Note

You can click here to run the Jupyter notebook locally.

Export and Load Relax Executables

This tutorial walks through exporting a compiled Relax module to a shared object, loading it back into the TVM runtime, and running the result either interactively or from a standalone script. This tutorial demonstrates how to turn Relax (or imported PyTorch / ONNX) programs into deployable artifacts using tvm.relax APIs.

Note

This tutorial uses PyTorch as the source format, but the export/load workflow is the same for ONNX models. For ONNX, use from_onnx(model, keep_params_in_input=True) instead of from_exported_program(), then follow the same steps for building, exporting, and loading.

Introduction

TVM builds Relax programs into tvm.runtime.Executable objects. These contain VM bytecode, compiled kernels, and constants. By exporting the executable with export_library(), you obtain a shared library (for example .so on Linux) that can be shipped to another machine, uploaded via RPC, or loaded back later with the TVM runtime. This tutorial shows the exact steps end-to-end and explains what files are produced along the way.

import os
from pathlib import Path

try:
    import torch
    from torch.export import export
except ImportError:  # pragma: no cover
    torch = None  # type: ignore

Prepare a Torch MLP and Convert to Relax

We start with a small PyTorch MLP so the example remains lightweight. The model is exported to a torch.export.ExportedProgram and then translated into a Relax IRModule.

import tvm
from tvm import relax
from tvm.relax.frontend.torch import from_exported_program

# Check dependencies first
IS_IN_CI = os.getenv("CI", "").lower() == "true"
HAS_TORCH = torch is not None
RUN_EXAMPLE = HAS_TORCH and not IS_IN_CI


if HAS_TORCH:

    class TorchMLP(torch.nn.Module):
        def __init__(self) -> None:
            super().__init__()
            self.net = torch.nn.Sequential(
                torch.nn.Flatten(),
                torch.nn.Linear(28 * 28, 128),
                torch.nn.ReLU(),
                torch.nn.Linear(128, 10),
            )

        def forward(self, data: torch.Tensor) -> torch.Tensor:  # type: ignore[override]
            return self.net(data)

else:  # pragma: no cover
    TorchMLP = None  # type: ignore[misc, assignment]

if RUN_EXAMPLE:
    torch_model = TorchMLP().eval()
    example_args = (torch.randn(1, 1, 28, 28, dtype=torch.float32),)

    with torch.no_grad():
        exported_program = export(torch_model, example_args)

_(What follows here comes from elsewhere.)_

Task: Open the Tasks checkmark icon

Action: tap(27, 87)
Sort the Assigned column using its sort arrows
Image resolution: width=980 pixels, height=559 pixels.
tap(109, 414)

    mod = from_exported_program(exported_program, keep_params_as_input=True)

    # Separate model parameters so they can be bound later (or stored on disk).
    mod, params = relax.frontend.detach_params(mod)

    print("Imported Relax module:")
    mod.show()

Build and Export with `export_library`

We build for llvm to generate CPU code and then export the resulting executable. Passing workspace_dir keeps the intermediate packaging files, which is useful to inspect what was produced.

TARGET = tvm.target.Target("llvm")
ARTIFACT_DIR = Path("relax_export_artifacts")
ARTIFACT_DIR.mkdir(exist_ok=True)

if RUN_EXAMPLE:
    # Apply the default Relax compilation pipeline before building.
    pipeline = relax.get_pipeline()
    with TARGET:
        built_mod = pipeline(mod)

    # Build without params - we'll pass them at runtime
    executable = tvm.compile(built_mod, target=TARGET)

    library_path = ARTIFACT_DIR / "mlp_cpu.so"
    executable.export_library(str(library_path), workspace_dir=str(ARTIFACT_DIR))

    print(f"Exported runtime library to: {library_path}")

    # The workspace directory now contains the shared object and supporting files.
    produced_files = sorted(p.name for p in ARTIFACT_DIR.iterdir())
    print("Artifacts saved:")
    for name in produced_files:
        print(f"  - {name}")

    # Generated files:
    #   - ``mlp_cpu.so``: The main deployable shared library containing VM bytecode,
    #     compiled kernels, and constants. Note: Since parameters are passed at runtime,
    #     you will also need to save a separate parameters file (see next section).
    #   - Intermediate object files (``devc.o``, ``lib0.o``, etc.) are kept in the
    #     workspace for inspection but are not required for deployment.
    #
    #   Note: Additional files like ``*.params``, ``*.metadata.json``, or ``*.imports``
    #   may appear in specific configurations but are typically embedded into the
    #   shared library or only generated when needed.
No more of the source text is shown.